Perumusan strategi untuk pengendalian kualitas udara tentu memerlukan perencanaan yang matang dan komitmen dari semua pihak, baik pemerintah, swasta, akademisi, maupun masyarakat. Pemantauan dan evaluasi kualitas udara ambien menjadi langkah penting pertama dalam pengendalian pencemaran udara. Data pemantauan tersebut sangat penting diketahui komunitas ilmiah, pembuat kebijakan, pembuat peraturan, dan khususnya masyarakat umum dengan cara yang mudah dipahami. Saat ini masyarakat telah mengenal adanya Air Quality Index (AQI) yang dikembangkan oleh lembaga lingkungan hidup yang lebih berfungsi sebagai indikasi pencemaran udara.

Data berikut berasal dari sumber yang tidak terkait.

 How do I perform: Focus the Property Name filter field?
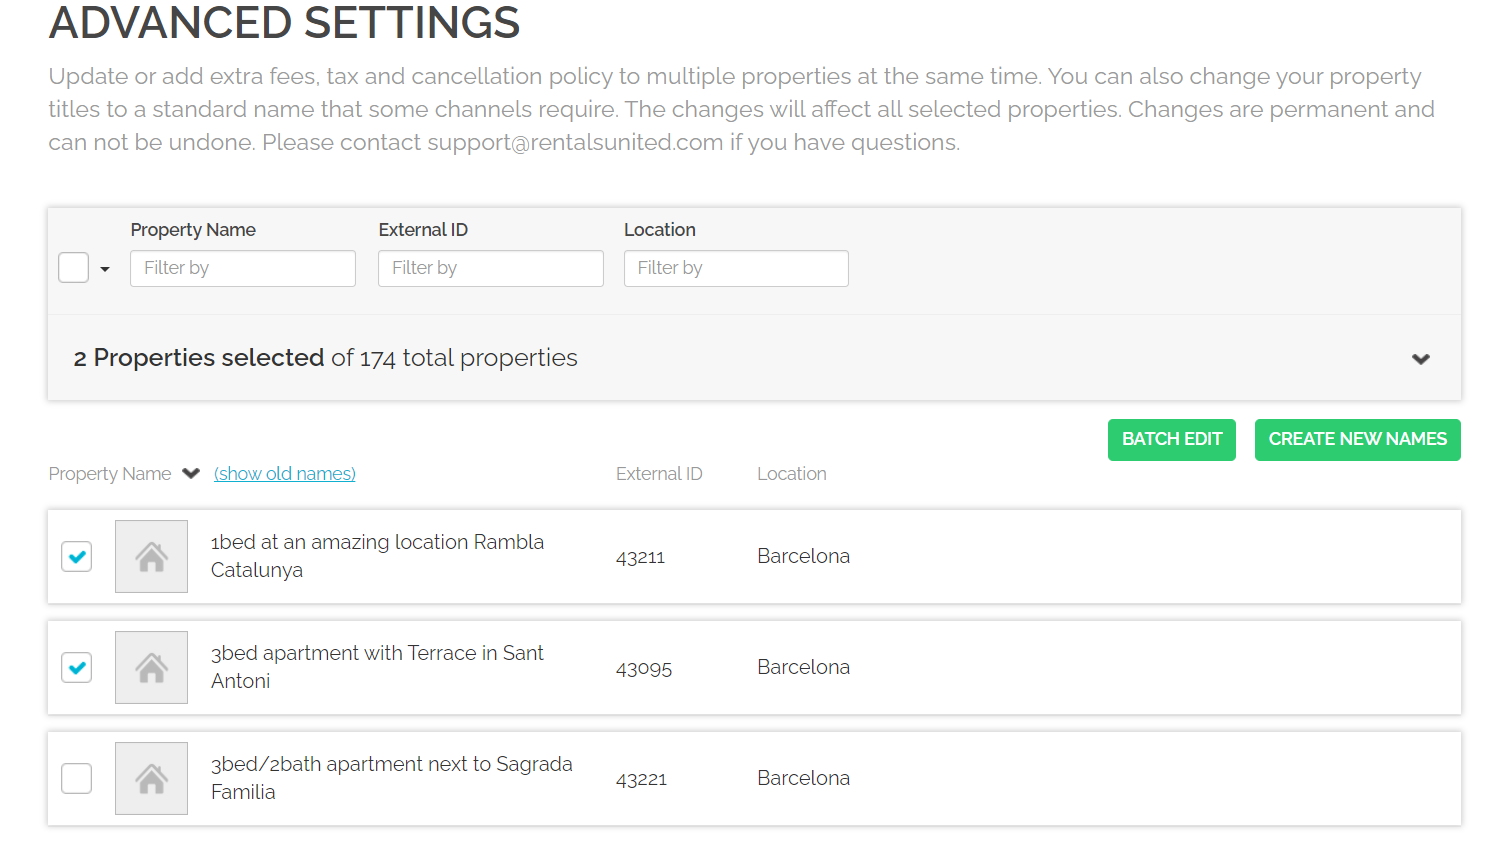point(243,268)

Selain AQI, pemerintah juga mengembangkan IKU (bagiandari IKLH) sebagai indikator kondisi udara yang dihitung setiap tahun sebagai indikator kinerja pemerintah dalam pengendalian kualitas udara.

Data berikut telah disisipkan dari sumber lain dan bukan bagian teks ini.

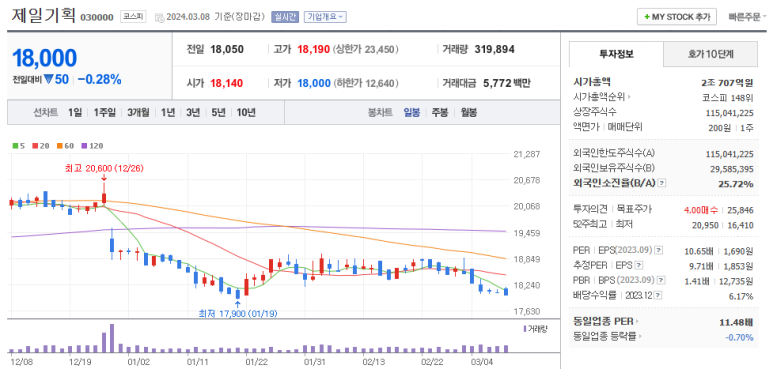Click the question mark next to 배당수익률 2023.12

[658, 296]
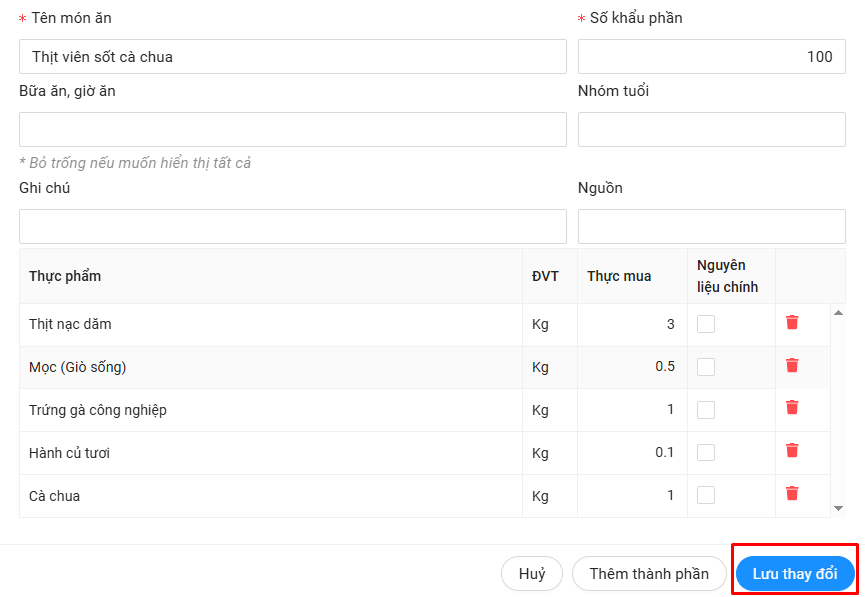Click the Huỷ button
The height and width of the screenshot is (597, 865).
(x=532, y=574)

Hasil pemantauan atau nilai indikator yang telah dikembangkan tentu bermanfaat untuk mengetahui kondisi kualitas udara, akan tetapi nilai tersebut tidak akan bermanfaat untuk memperbaiki kondisi kualitas udara jika tidak dibarengid engan kebijakan dalam bentuk perencanaan atau strategi pengendalian kualitas udara. Dalam perumusan strategi pengendalian kualitas udara perlu dipertimbangkan berbagai faktor yang terkait, seperti kondisi udara terkini, sumber-sumber pencemar udara, dan kegiatan ekonomi masyarakat. Sebagaimana yang telah disebutkan sebelumnya, pertumbuhan ekonomi sejalan dengan peningkatan emisi karbondioksida. Hal ini karena sebagian besaraktivitas ekonomi menggunakan sumber energi atau melibatkan aktivitas pembakaran yang pasti menghasilkan emisi. Contoh sederhananya adalah mobilitas masyarakat untuk bekerja yang menggunakan kendaraan bermotor pribadi. Pertumbuhan penduduk yang dibarengi dengan peningkatan aktivitas ekonomi tentunya akan menyebabkan penurunan kualitas udara. Kompleksitas permasalahan dalam pengendalian kualitas udara tentu menjadi “Pekerjaan Rumah (PR)” tersendiri bagi Pemerintah Provinsi Kepulauan Bangka Belitung. Apalagi saat ini Pemerintah Provinsi Kepulauan Bangka Belitung sedang dalam tahap perumusan dan penetapan Rencana Perlindungan dan Pengelolaan Lingkungan Hidup (RPPLH) yang akan berlaku untuk 30 tahun kedepan. Bagaimana perencanaan untuk perlindungan dan pengelolaan kualitas udara dalam jangka waktu 30 tahun kedepan? Tentunya rencana ini tidak hanya harus tercantum dalam RPPLH, tetapi juga harus disusun strateginya tersendiri yang dapat menjabarkan strateginya secara lebih detail dalam jangka waktu lima tahunan.